Of course I’m joking, but sometimes we have those days, right? The perfect storm of emotions and hormones and physical factors tossed in with a whole host of spiritual forces we cannot see, stirred up with the widely varied personalities, needs, desires, and feelings of four feeble creatures called a family.

And my good man and I looked at each other and said, “Something isn’t working.”

*Sigh* Please tell me you have those days too?

But one little paradigm shift helped us make what wasn’t working work for us (got that? ;). 

One of my favorite things about The Plan (I know, it’s a diet book, stick with me here!), is how the author leads you on a complete paradigm shift about weight. Instead of emotionalism, or tying the number on the scale to our feelings of value or worth, failure or success, she leads you to treat it as data. What do I mean?
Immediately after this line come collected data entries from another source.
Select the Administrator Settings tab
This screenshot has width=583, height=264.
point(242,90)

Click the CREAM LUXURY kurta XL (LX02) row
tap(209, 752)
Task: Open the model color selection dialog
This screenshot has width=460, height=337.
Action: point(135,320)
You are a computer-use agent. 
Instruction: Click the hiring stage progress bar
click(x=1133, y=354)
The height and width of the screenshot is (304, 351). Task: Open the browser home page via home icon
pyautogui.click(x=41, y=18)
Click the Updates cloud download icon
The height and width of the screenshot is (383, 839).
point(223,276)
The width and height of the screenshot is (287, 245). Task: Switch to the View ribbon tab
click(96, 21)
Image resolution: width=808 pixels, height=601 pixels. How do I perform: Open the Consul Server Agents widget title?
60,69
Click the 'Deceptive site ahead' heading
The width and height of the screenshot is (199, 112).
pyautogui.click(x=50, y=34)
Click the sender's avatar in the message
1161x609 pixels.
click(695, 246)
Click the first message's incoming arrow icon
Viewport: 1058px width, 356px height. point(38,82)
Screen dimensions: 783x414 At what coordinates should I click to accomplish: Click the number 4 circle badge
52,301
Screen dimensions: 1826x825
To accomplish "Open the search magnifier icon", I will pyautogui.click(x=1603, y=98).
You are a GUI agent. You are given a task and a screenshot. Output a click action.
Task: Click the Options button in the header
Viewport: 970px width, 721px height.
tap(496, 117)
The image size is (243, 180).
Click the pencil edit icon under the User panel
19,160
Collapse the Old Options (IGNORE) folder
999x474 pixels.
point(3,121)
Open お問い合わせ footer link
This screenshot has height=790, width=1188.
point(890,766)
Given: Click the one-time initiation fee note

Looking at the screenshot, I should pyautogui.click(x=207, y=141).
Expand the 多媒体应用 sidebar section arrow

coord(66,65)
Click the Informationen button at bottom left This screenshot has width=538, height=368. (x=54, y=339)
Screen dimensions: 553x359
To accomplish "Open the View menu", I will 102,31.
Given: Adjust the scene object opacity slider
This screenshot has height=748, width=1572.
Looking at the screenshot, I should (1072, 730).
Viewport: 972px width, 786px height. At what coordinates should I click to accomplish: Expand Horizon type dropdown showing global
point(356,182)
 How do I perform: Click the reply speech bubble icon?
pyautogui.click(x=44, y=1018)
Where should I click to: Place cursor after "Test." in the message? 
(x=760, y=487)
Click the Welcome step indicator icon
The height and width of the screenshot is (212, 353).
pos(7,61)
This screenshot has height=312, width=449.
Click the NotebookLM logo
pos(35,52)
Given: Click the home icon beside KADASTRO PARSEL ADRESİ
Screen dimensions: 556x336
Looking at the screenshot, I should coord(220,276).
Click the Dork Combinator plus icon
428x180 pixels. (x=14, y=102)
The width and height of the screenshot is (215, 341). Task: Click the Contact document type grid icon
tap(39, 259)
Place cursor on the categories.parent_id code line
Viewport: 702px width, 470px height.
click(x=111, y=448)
Let’s use a real-life example. Let’s say you eat a bowl of popcorn. The next day your stomach hurts, your eyes are puffy, your weight’s up 3 lbs. overnight, and you feel terrible. Instead of feeling bad, beating yourself up, and feeling discouraged, you say, “Oh. Apparently popcorn isn’t a great choice. That’s great data to apply to my daily life. I don’t think I’m going to eat that anymore because it makes me feel awful.”

You take what’s not working and make it work for you. 

So Wednesday, when we were spinning our wheels and turning circles and I felt ready to blow a gasket or burst into tears, suddenly I remembered: This day is data.

Meaning: Take a look at what’s not working and make it work for you.

In real-time, this meant sitting down and praying, “Give us wisdom to see what’s not working.”  It meant slowing down long enough to see. It meant thinking through our Family’s Mission Statement and evaluating our day based on what really matters. It meant me going for a walk by myself, to get the alone time my introverted soul so desperately needed. It meant making a whole new plan for the day, each of us investing quality time with one child, to get their love tanks full again. It meant me trusting that the teaching notes will get finished … another day.

(And … in the spirit of full disclosure, it meant me going to Ikea to get an under-the-bed storage bin to contain all those blasted Legos!)

It meant making a plan for next Wednesday that’s much more likely to work, because we took what wasn’t working and made it work for us. 

In Colossians 1 we learned this week that prayer is supremely practical. Prayer doesn’t enable us to escape the world, but equips us to engage with it more effectively.

Prayer gives us the spiritual wisdom and understanding we need …

to make what’s not working actually work for us. 

{Praying you can use the “data” of today to give you wisdom for tomorrow. Happy weekend! Thanks for reading.}

*UPDATE: The next Wednesday worked! The changes we made, based on that day’s data, were so effective. Hooray!